Saved data entries:
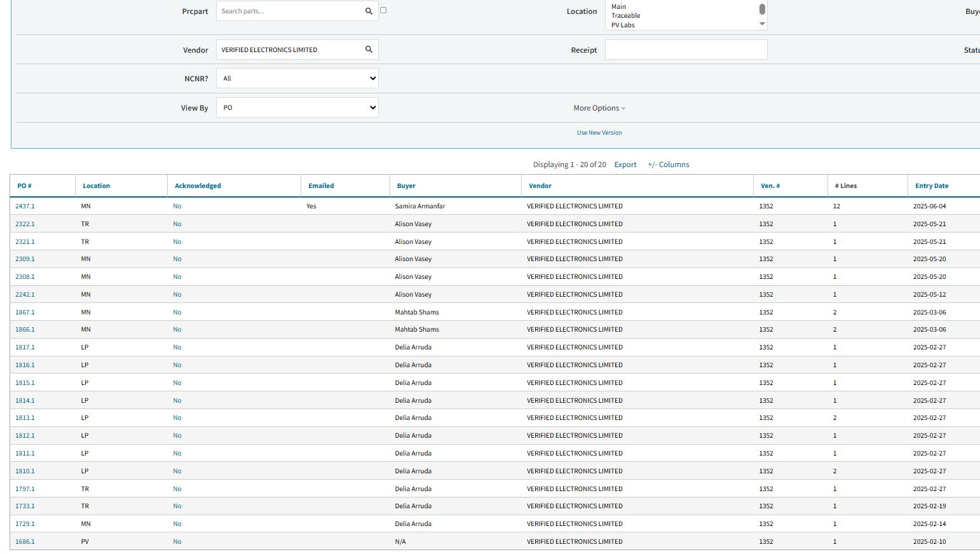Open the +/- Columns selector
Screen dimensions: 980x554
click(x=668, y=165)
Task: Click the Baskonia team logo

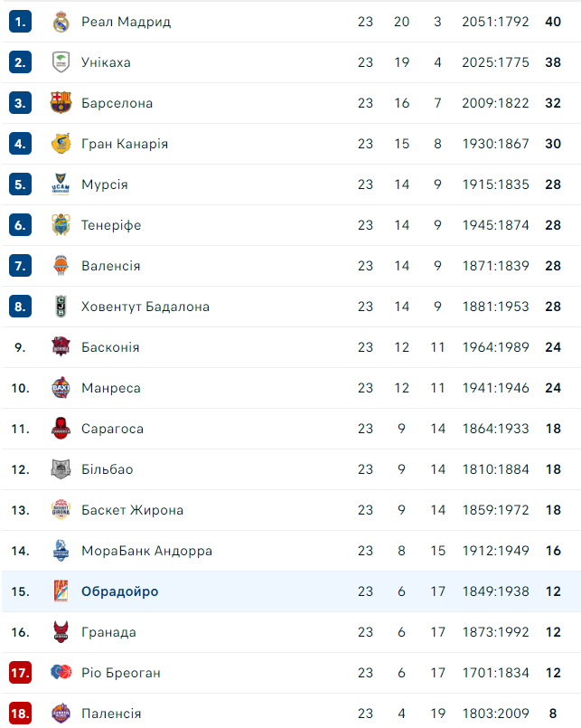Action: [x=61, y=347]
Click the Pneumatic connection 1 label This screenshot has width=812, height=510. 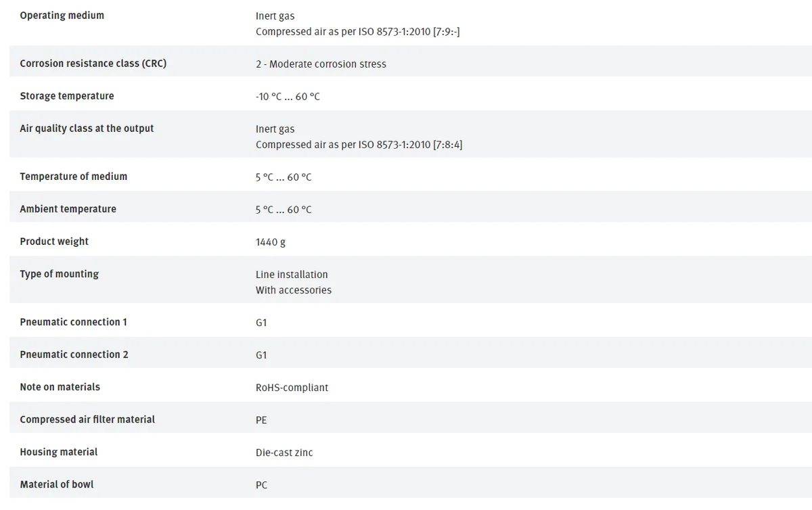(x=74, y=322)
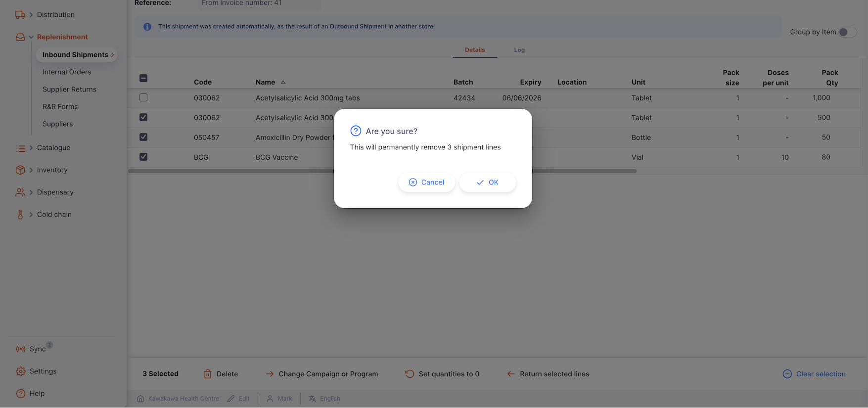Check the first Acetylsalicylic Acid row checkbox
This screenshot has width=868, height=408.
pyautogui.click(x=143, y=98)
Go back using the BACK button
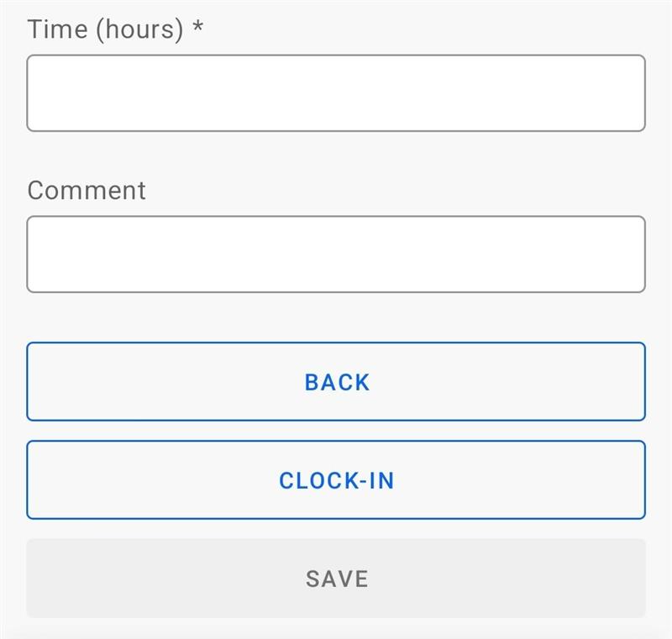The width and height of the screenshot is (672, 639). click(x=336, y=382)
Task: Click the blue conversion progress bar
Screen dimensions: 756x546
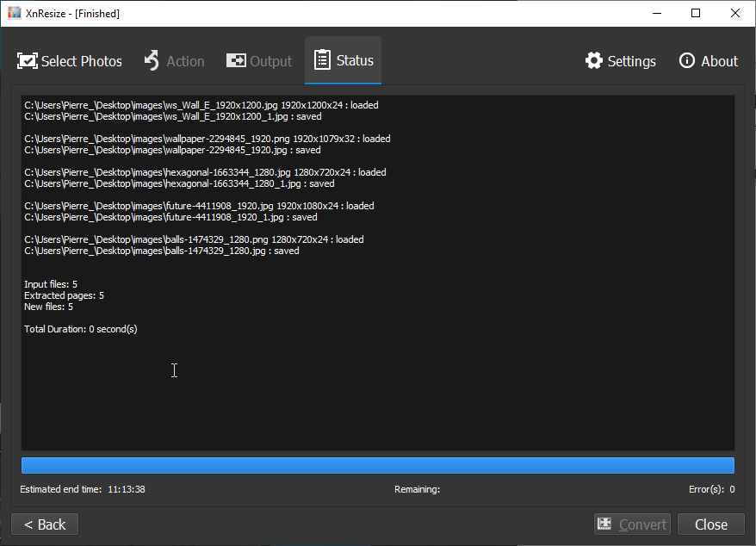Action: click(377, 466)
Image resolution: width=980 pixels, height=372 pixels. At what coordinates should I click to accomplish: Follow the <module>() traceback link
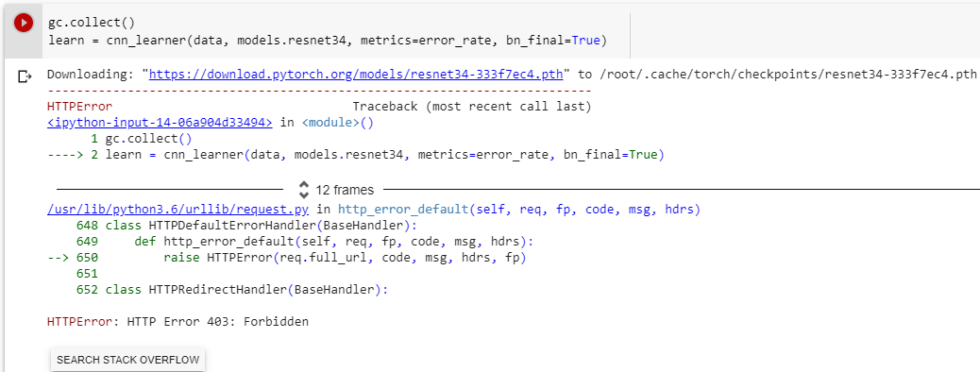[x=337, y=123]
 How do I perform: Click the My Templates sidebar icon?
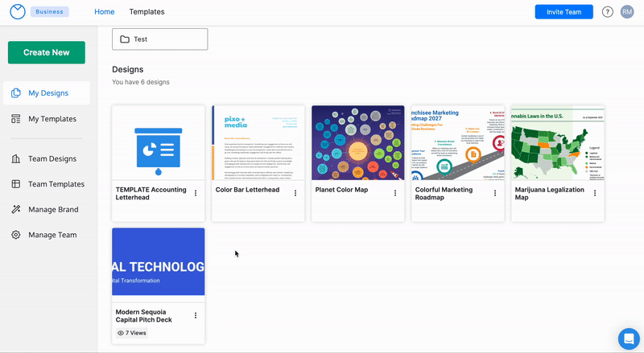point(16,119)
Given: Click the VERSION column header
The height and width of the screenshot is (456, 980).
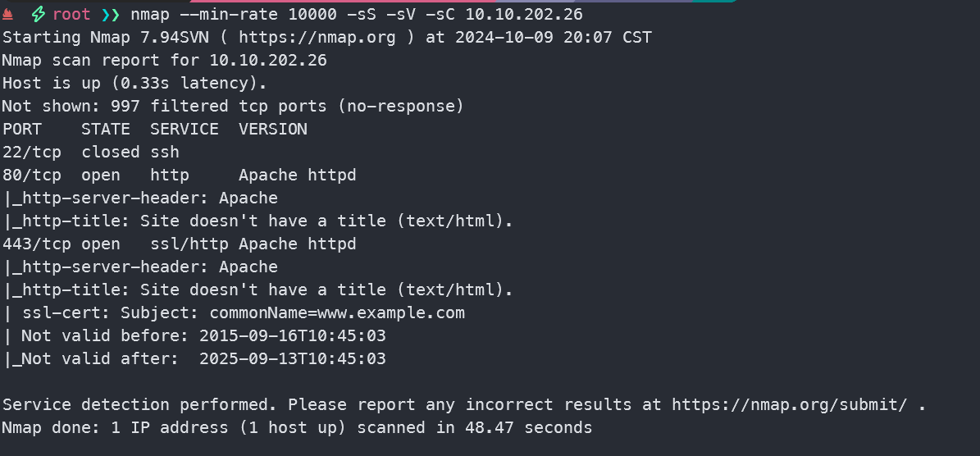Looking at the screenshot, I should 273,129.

REQUIRED ACTION:
In the records above, find the line that contains "Task: Click the blue conversion progress bar", then write it out along with every line after it, exactly, through the last one. Leave the pictures out.

TASK RESULT:
Task: Click the blue conversion progress bar
Screen dimensions: 756x546
Action: click(377, 466)
Image resolution: width=980 pixels, height=372 pixels. At what coordinates should I click to accomplish: Follow the <module>() traceback link
[x=337, y=123]
 How do I perform: Click the My Templates sidebar icon?
point(16,119)
Given: Click the VERSION column header
The height and width of the screenshot is (456, 980).
Looking at the screenshot, I should 273,129.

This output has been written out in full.